Activity | Beginning at the line that holds "Given: Select the", restate each line exactly through the final line of the records. Include both of those lines.

(Recorded data)
################
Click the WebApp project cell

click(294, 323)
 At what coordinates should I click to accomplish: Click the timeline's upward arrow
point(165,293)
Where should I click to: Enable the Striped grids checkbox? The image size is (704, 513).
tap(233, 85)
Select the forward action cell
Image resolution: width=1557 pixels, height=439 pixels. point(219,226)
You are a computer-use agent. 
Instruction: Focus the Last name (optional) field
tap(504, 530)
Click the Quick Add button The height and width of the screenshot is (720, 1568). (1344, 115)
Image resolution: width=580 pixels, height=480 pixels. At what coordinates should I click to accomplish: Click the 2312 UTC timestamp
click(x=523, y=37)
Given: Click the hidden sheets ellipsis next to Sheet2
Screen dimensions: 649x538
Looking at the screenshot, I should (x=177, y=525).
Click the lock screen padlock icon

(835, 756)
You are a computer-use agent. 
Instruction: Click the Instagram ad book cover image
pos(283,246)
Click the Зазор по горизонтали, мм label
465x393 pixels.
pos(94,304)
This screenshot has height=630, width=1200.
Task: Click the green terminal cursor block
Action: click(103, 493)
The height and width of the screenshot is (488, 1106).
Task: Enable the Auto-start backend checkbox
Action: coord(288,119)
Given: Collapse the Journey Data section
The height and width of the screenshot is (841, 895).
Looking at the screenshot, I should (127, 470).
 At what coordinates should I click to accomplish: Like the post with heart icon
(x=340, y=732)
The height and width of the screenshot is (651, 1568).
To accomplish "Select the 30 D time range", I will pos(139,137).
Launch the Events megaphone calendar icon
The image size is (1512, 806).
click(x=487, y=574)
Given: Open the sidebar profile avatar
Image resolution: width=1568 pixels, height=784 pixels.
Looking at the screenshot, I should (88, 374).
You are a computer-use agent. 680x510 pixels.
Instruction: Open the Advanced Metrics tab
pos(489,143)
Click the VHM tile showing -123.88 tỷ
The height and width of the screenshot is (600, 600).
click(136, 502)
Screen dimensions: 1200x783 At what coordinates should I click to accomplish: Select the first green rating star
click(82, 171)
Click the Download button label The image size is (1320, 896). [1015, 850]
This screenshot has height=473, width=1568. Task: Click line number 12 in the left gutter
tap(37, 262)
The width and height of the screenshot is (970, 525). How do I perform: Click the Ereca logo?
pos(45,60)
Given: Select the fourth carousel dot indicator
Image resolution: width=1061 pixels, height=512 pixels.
################
Written solution |
Given: Select the fourth carousel dot indicator
Image resolution: width=1061 pixels, height=512 pixels.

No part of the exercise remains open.